Les incertitudes de la situation économique mondiale, les difficultés de l’Afrique centrale dues à la baisse du prix du pétrole et les progrès de l’intégration commerciale en Afrique de l’Ouest suscitent à nouveau une réflexion sur l’avenir de la Zone franc.
Celle-ci a plus de cinquante années d’existence et a connu de nombreuses réformes qui, tout en laissant subsister les principes de base — fixité du taux de change des francs CFA et garantie de disponibilité des devises grâce aux comptes d’opérations des Banques centrales (BCEAO et BEAC) auprès du Trésor français — ont montré sa capacité d’adaptation à des situations nouvelles. Comme par le passé et selon la demande des États africains, elle peut évoluer à nouveau.
Plusieurs options s’ouvrent au réformateur, qui ont chacune des avantages et des inconvénients. On pourrait supprimer l’unanimité des chefs d’État pour un changement de parité ou créer une bande de fluctuations pour le cours du change autour de la parité ou encore rattacher les francs CFA à un panier de monnaies.
Cette dernière solution est souvent prônée car, ainsi, lors de variation du cours de change de l’euro contre le dollar (ou d’autres monnaies du panier), la dépréciation ou l’appréciation des francs CFA à l’égard de ces monnaies serait automatiquement atténuée. Encore faudrait-il que la composition du panier fasse l’objet d’un consensus et que les opérateurs s’habituent à une certaine instabilité du taux de change CFA / Euro.
Une autre option plus radicale serait d’adopter un flottement contrôlé du taux de change. Cette solution impliquerait un nouveau transfert de souveraineté des États à la Banque centrale auquel les pays africains de la zone auraient sans doute quelque peine à consentir. D’autre part elle pourrait ne plus être compatible avec la garantie illimitée d’apport en devises que donne le compte d’opérations.
Doit-on maintenir le compte d’opérations et la participation de la France à la gouvernance des Banques centrales ?
Par les comptes d’opérations, le Trésor français assure aux Banques centrales une disponibilité de devises sans limite fixée a priori et évite en cas d’épuisement des réserves une dépréciation incontrôlée et irréversible du taux de change.
Deux contreparties aux comptes d’opérations pourraient être assouplies. L’une est l’obligation faite aux Banques centrales d’y déposer une partie de leurs réserves de change. Du point de vue français, il n’y aurait guère d’inconvénient à supprimer cette obligation.
L’autre est la participation minoritaire de représentants français dans le Conseil d’administration et le Comité de politique monétaire de chaque Banque centrale. Si la participation de la France aux Conseils d’administration ne paraît pas essentielle, en revanche il est utile qu’elle continue à siéger dans les Comités de politique monétaire, à une fin d’information plus que d’influence.

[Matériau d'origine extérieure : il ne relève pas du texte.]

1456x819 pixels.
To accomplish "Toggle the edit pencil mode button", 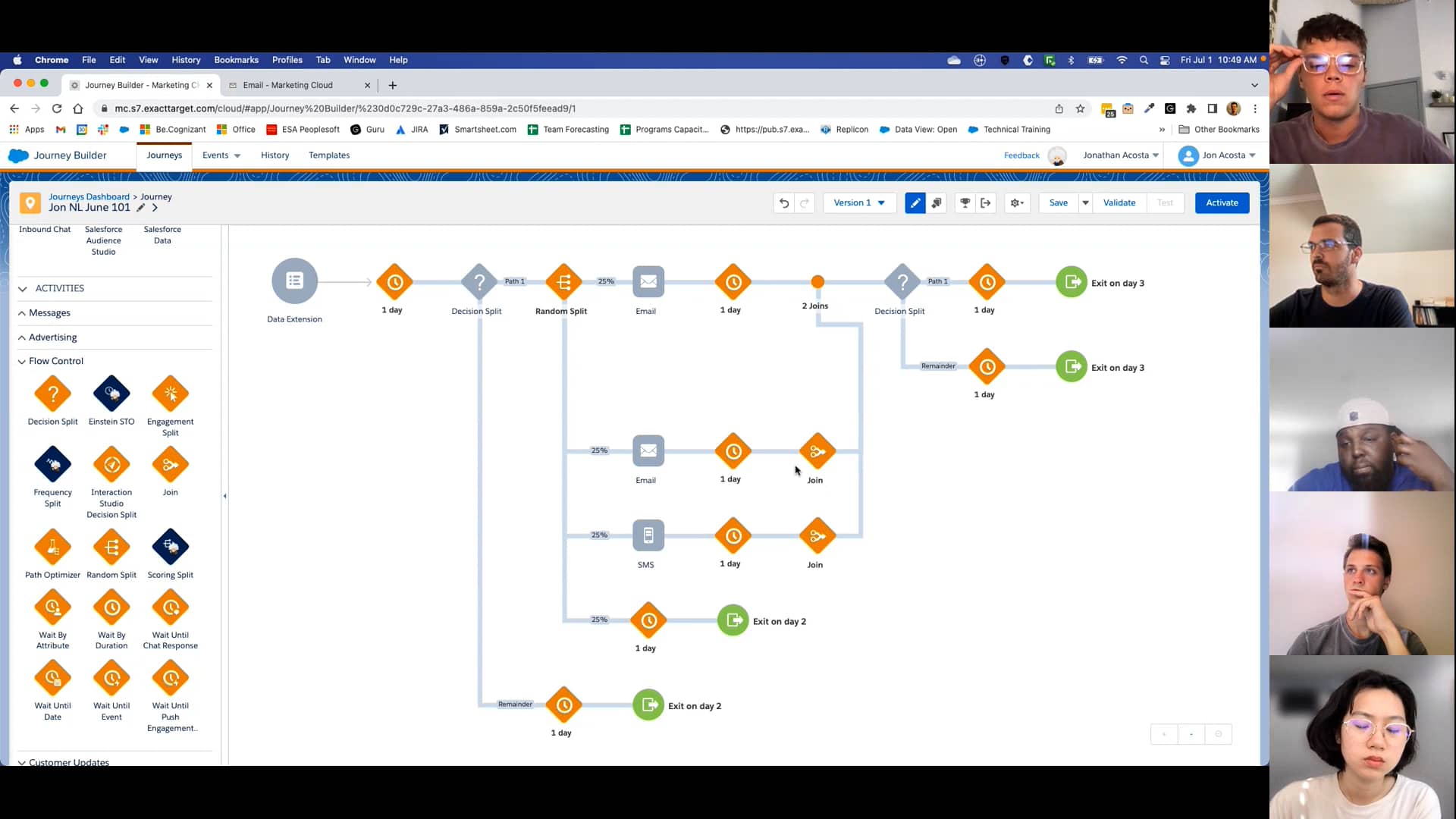I will coord(915,202).
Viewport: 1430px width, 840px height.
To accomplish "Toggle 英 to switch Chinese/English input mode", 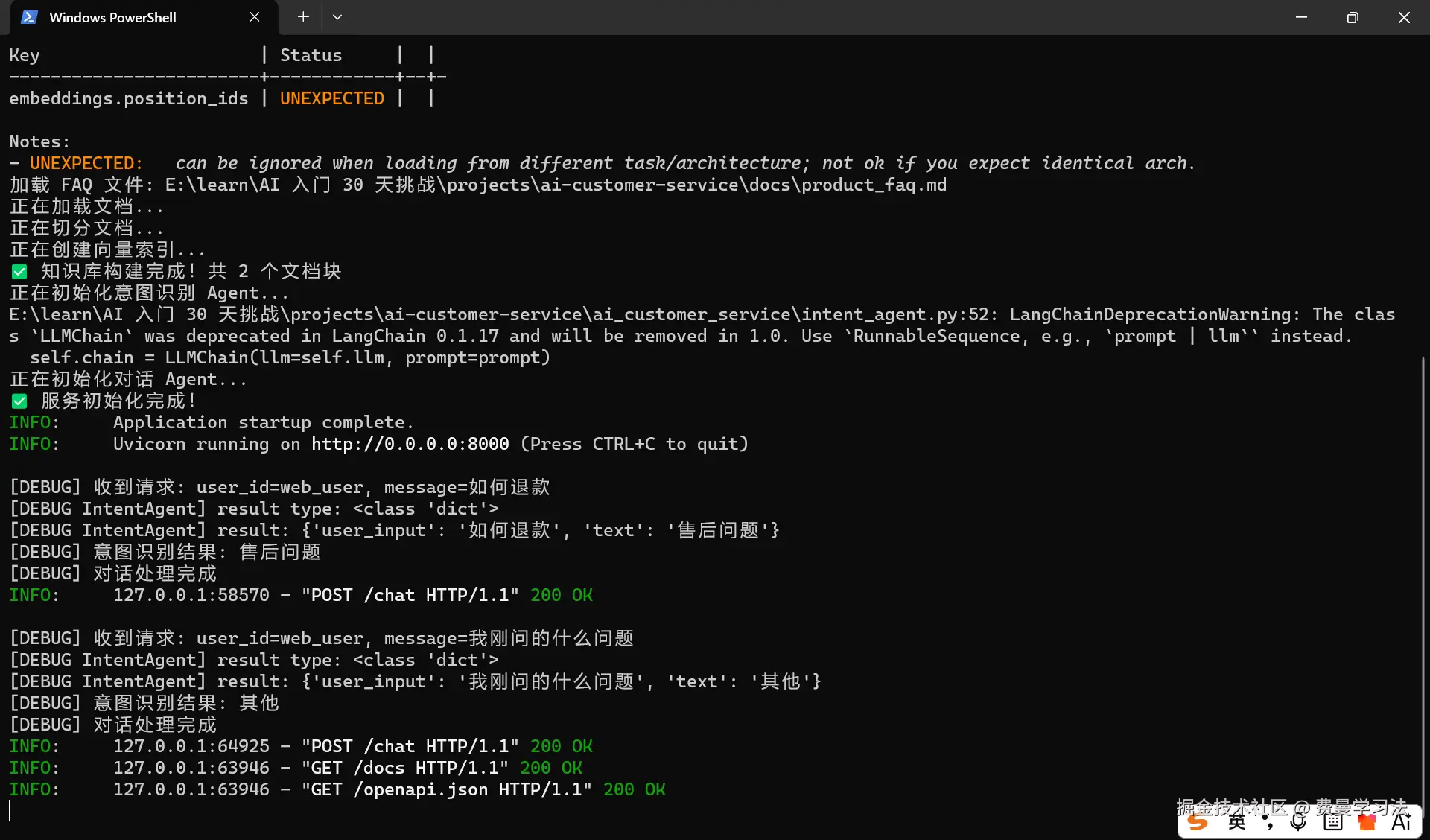I will click(1236, 822).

Un élargissement des Unions rendu plus facile
Les réformes envisagées ici rendraient plus aisée l’adhésion de nouveaux États aux Unions monétaires, à l’ordre du jour en UEMOA. Jusqu’à présent les projets d’intégration monétaire de l’ensemble des États de la CEDEAO ont buté sur l’exigence de stabilité monétaire inscrite dans les fondements des deux Unions de la Zone franc.
Une adhésion État par État à l’UEMOA est plus réaliste. Certes, au fur et à mesure que s’étendrait l’UEMOA, l’engagement de soutien de la France à travers le compte d’opérations s’amplifierait. Mais en dehors du Nigéria dont l’adhésion à l’UEMOA n’est pas concevable, le poids économique des autres pays d’Afrique de l’Ouest demeure relativement faible par rapport à l’UEMOA et à la France.
Il serait dommage de « jeter l’enfant avec l’eau du bain ». Toute réforme devra s’appuyer sur une analyse économique des avantages et inconvénients. L’important est qu’elle s’opère à l’initiative des États africains.